### Set problem
Please copy out, word for word, the lines below that begin with the one containing "You are a computer-use" and run through the final line, including both.

####################

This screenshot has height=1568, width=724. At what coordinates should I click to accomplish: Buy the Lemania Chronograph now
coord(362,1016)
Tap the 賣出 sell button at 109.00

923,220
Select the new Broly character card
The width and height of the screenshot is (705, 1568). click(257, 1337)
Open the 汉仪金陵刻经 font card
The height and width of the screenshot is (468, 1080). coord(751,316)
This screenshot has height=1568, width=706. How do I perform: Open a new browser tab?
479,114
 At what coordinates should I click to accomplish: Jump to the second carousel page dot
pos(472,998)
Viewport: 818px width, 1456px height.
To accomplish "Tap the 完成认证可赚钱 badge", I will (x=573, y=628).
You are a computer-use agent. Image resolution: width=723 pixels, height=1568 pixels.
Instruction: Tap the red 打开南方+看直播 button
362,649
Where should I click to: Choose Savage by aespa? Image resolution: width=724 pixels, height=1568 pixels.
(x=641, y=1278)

####################

### Reply
You are a computer-use agent. Image resolution: width=723 pixels, height=1568 pixels.
Instruction: Tap the red 打开南方+看直播 button
362,649
Where should I click to: Choose Savage by aespa? Image resolution: width=724 pixels, height=1568 pixels.
(x=641, y=1278)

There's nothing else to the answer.